# What is needed:
Copy out, unchanged, the entries below from the "Viewport: 1038px width, 558px height." line to the final line. Omit pictures.

[Saved data entries]

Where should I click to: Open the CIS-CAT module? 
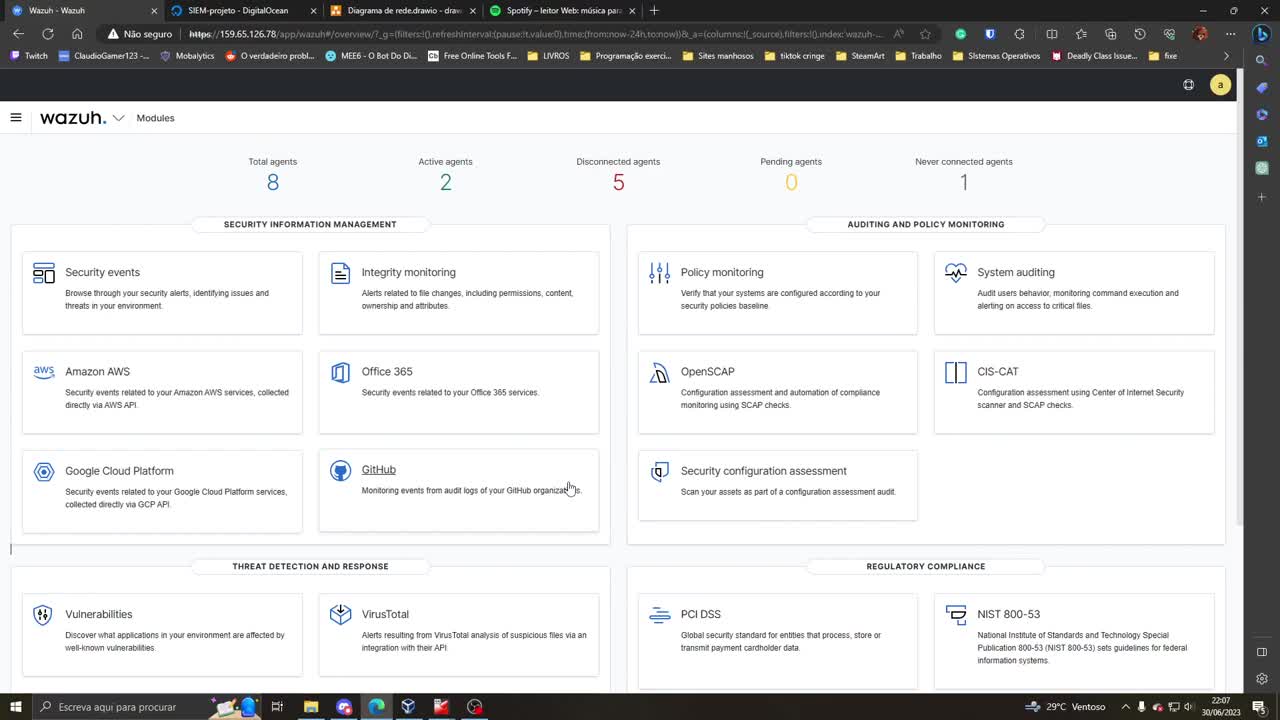[997, 371]
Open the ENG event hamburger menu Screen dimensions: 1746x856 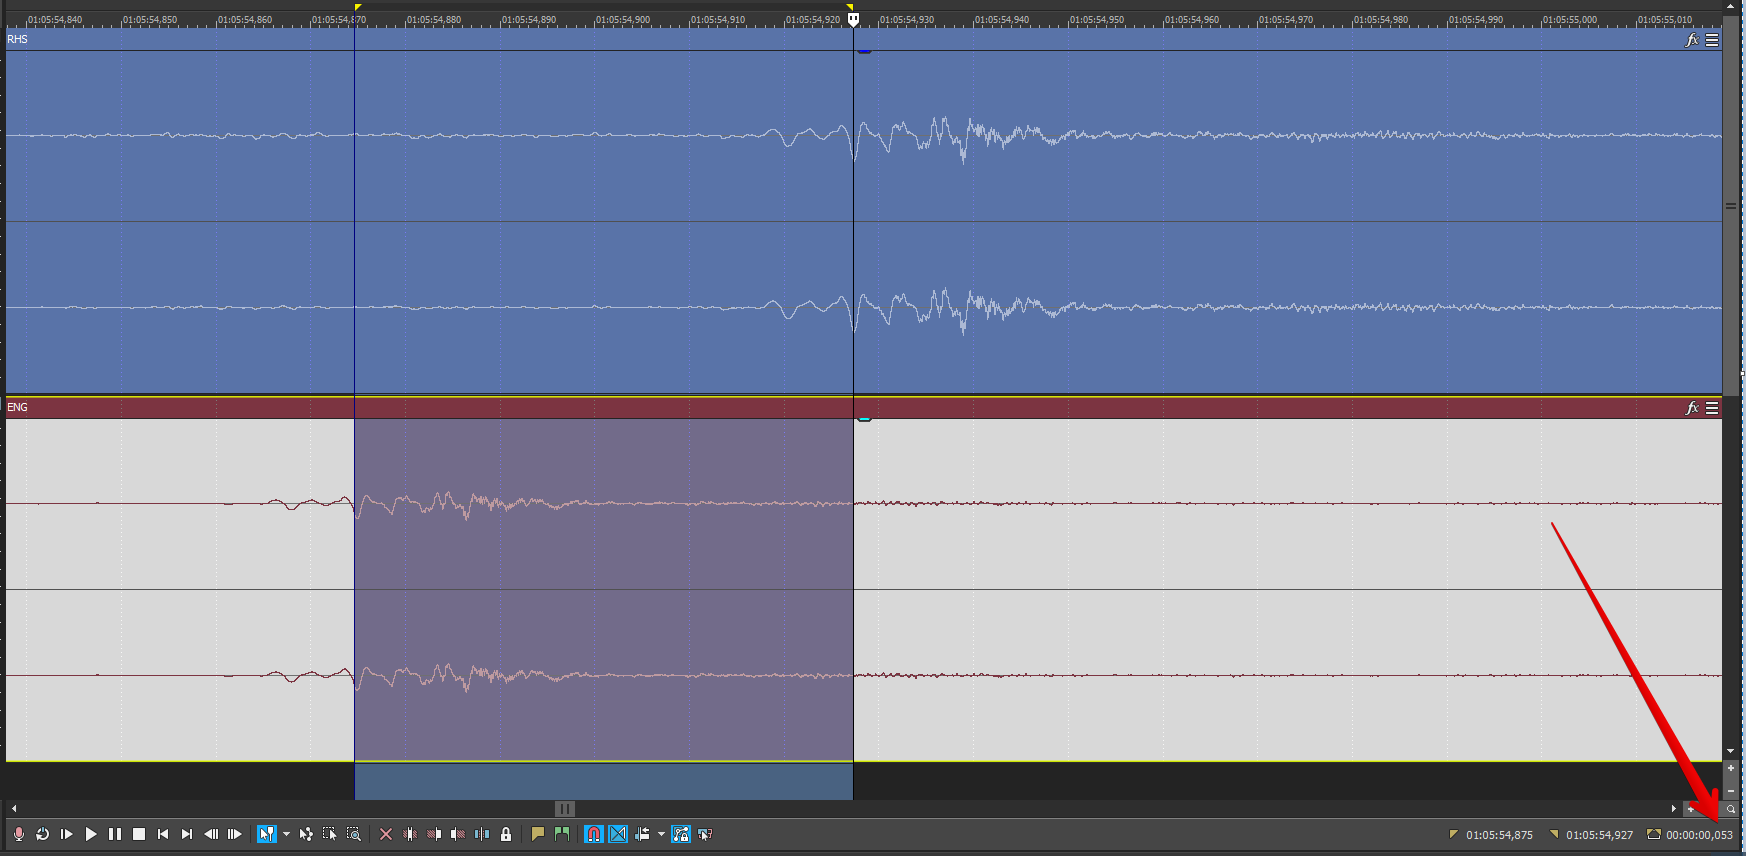click(x=1712, y=408)
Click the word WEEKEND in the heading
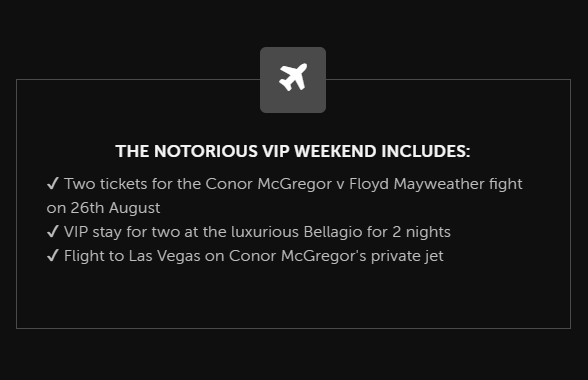Image resolution: width=588 pixels, height=380 pixels. (335, 151)
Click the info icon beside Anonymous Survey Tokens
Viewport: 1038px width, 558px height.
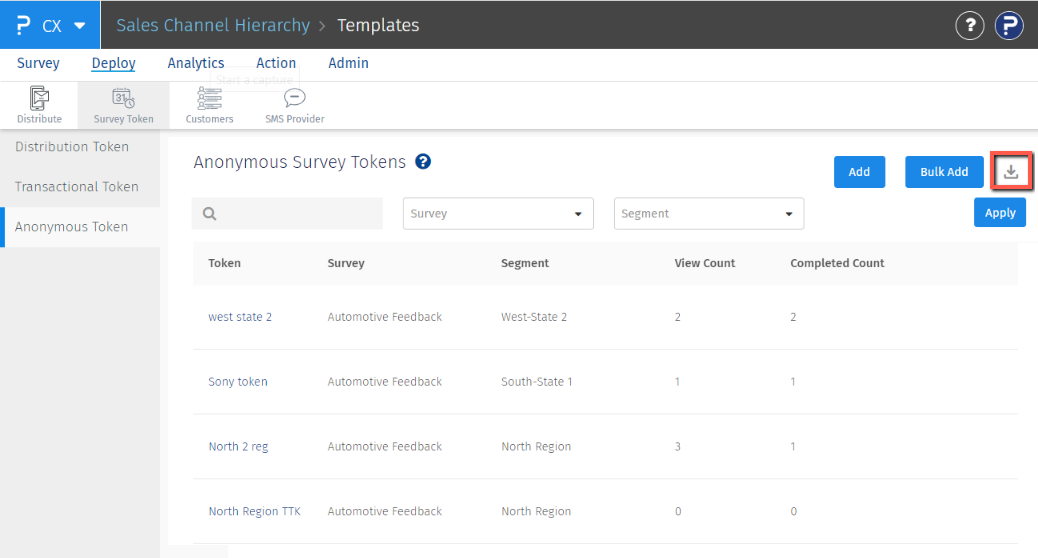[423, 161]
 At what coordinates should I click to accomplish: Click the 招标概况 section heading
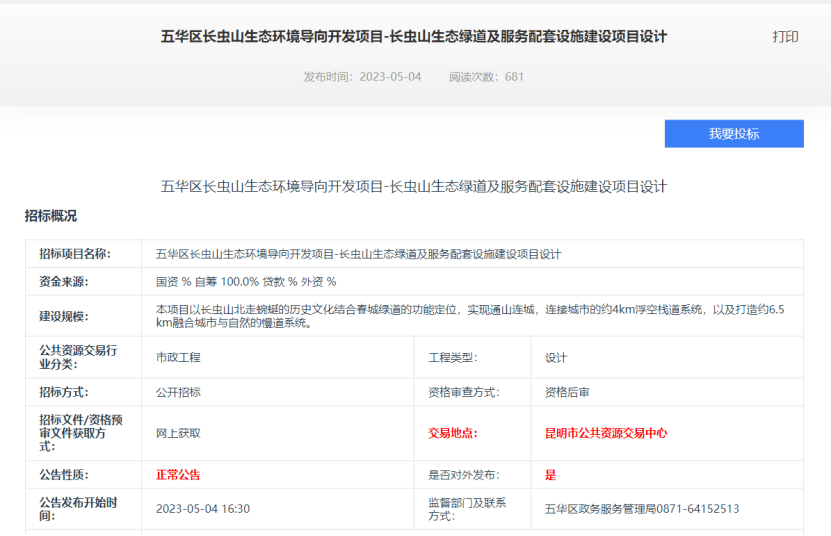(x=51, y=216)
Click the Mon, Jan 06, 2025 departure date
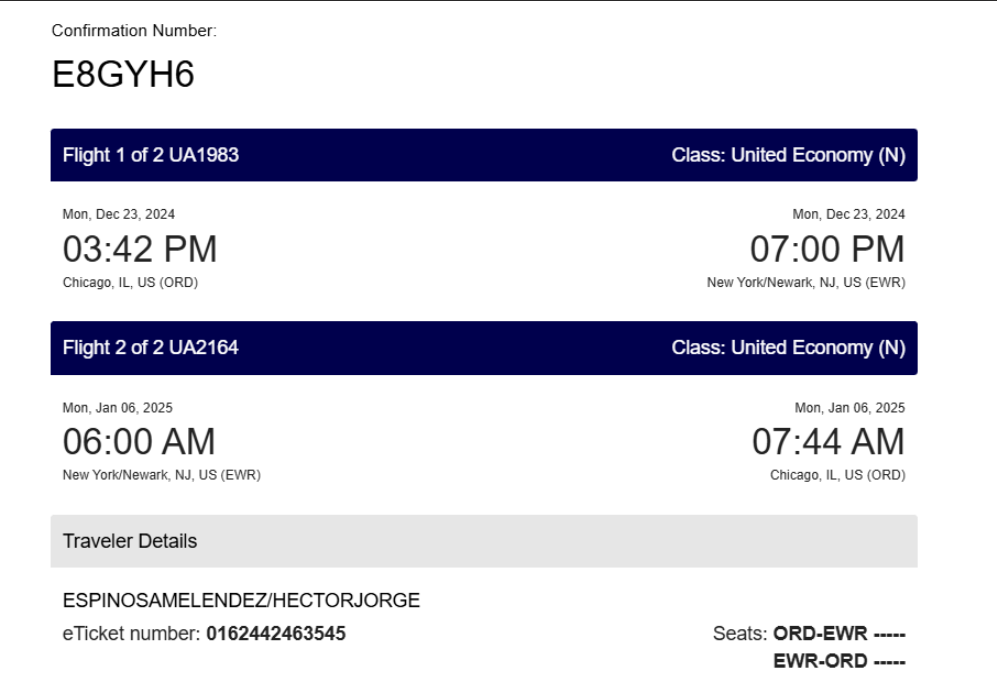The width and height of the screenshot is (997, 677). pos(118,407)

# Task answer:
Viewport: 1038px width, 558px height.
[423, 161]
 At what coordinates should I click to accomplish: Click the 招标概况 section heading
(x=51, y=216)
Click the Mon, Jan 06, 2025 departure date
The width and height of the screenshot is (997, 677). pos(118,407)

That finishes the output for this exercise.